Small-scale farming remains the most common livelihood strategy and primary source of income in rural Zambia. Limited access to credit and insurance mechanisms leave farmers vulnerable to varying weather and environmental conditions. These yield risks can severely limit farmer’s ability to purchase farming inputs for subsequent seasons and to cover basic food needs for the entire year.
In the absence of savings and credit, the only way through which money for food and other basic needs can be raised prior to the harvest is to engage in short-term piece work at larger farms. Working off-farm generally implies that small-scale farmers neglect their own fields and their yields deteriorate as a result.
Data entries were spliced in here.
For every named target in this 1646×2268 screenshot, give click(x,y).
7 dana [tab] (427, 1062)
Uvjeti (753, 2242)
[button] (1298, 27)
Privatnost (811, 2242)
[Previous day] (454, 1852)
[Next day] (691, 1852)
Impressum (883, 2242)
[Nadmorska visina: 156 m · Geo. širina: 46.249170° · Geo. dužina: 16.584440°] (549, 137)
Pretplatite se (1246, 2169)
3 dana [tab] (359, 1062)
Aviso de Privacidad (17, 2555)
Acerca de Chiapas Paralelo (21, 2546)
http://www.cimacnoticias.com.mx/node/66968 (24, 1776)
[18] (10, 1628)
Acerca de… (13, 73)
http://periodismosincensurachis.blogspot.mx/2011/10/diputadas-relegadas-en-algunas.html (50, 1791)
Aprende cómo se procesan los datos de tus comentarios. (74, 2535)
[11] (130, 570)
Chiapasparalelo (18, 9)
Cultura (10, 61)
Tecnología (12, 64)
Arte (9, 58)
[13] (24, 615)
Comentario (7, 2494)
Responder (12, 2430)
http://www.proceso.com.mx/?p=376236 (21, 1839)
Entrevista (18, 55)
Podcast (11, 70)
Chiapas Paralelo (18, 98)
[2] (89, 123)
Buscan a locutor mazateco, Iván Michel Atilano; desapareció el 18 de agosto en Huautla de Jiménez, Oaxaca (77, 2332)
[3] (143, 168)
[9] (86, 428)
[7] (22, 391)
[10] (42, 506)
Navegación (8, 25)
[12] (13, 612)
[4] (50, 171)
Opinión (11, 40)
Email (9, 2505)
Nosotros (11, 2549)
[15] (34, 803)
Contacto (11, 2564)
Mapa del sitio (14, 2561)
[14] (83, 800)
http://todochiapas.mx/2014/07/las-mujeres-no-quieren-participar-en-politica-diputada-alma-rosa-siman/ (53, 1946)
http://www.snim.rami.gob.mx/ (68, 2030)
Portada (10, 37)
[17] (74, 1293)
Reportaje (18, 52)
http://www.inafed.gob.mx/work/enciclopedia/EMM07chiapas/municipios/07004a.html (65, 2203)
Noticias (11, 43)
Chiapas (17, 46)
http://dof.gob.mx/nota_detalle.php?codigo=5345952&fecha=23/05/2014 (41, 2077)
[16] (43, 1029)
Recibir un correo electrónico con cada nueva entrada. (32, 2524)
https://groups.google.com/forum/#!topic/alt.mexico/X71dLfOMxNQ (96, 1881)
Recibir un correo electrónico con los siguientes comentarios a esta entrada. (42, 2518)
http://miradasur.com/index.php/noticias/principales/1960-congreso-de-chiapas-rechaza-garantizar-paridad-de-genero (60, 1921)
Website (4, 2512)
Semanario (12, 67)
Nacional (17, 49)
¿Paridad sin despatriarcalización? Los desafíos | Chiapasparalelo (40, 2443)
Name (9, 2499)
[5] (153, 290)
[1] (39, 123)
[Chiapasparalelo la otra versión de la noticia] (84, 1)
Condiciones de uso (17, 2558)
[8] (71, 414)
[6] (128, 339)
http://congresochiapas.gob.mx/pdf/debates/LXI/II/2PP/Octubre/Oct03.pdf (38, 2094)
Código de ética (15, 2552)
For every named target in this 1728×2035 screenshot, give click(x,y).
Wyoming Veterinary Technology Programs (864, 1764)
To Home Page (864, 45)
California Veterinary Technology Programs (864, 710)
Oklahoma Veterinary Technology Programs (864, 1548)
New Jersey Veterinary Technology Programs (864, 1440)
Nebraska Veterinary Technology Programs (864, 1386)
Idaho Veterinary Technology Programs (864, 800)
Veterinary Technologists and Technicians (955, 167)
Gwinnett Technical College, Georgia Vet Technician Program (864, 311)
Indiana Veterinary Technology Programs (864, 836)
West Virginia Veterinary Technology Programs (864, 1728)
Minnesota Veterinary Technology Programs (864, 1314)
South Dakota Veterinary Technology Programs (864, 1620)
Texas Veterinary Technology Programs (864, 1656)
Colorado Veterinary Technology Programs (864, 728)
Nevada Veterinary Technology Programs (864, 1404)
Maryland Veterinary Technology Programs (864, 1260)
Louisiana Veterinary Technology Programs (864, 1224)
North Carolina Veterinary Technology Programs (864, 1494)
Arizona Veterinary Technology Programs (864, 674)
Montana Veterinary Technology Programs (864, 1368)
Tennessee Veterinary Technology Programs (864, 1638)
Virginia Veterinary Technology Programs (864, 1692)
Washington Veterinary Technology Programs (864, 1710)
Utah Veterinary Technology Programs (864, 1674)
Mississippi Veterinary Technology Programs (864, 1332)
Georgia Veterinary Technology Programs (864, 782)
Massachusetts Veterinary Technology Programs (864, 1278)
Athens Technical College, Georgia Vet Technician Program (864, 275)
This further increases the dependence of small scale farmers on piece rate labor in the subsequent season – a phenomenon that resembles a classic poverty trap.
Two interventions seek to mitigate the impact of these cyclical food shortages on labor allocation and thus improve agricultural productivity. 500 small scale farmers in the Chipata district of Zambia’s Eastern Province will be randomly selected and assigned to one of two interventions.
The Food Credit Intervention aims to provide farmers with access to additional food during the cropping season. Farmers selected for this intervention will be eligible to obtain one bag (50kg) of maize per month on a credit basis. All maize will be repaid in kind and without interest at the end of the harvesting season.
The Credit Insurance Intervention will offer farmers a risk sharing contract, with repayment tied to local rainfall. Farmers will pay back 1.5 bags per bag of maize received if the rainfall is excellent, and only 0.5 bags per bag received if the rainfall is below average. In order to avoid providing negative incentives, the pay-back rates will be conditioned on local rainfall.
The aim of these interventions is to provide farmers with the opportunity to invest their time and efforts in their own crops and increase agricultural productivity in the presence of cyclical food shortages, thus breaking the trap.
Baseline, midline, and endline surveys will be conducted to measure the loan take-up’s impact on consumption, labor allocation, and yields, as well as the intervention’s impact on future investment choices.
If the treatments are successful, the study provides a scalable and cost effective tool for generating sustained welfare gains that may also improve the overall functionality of the rural labor market.”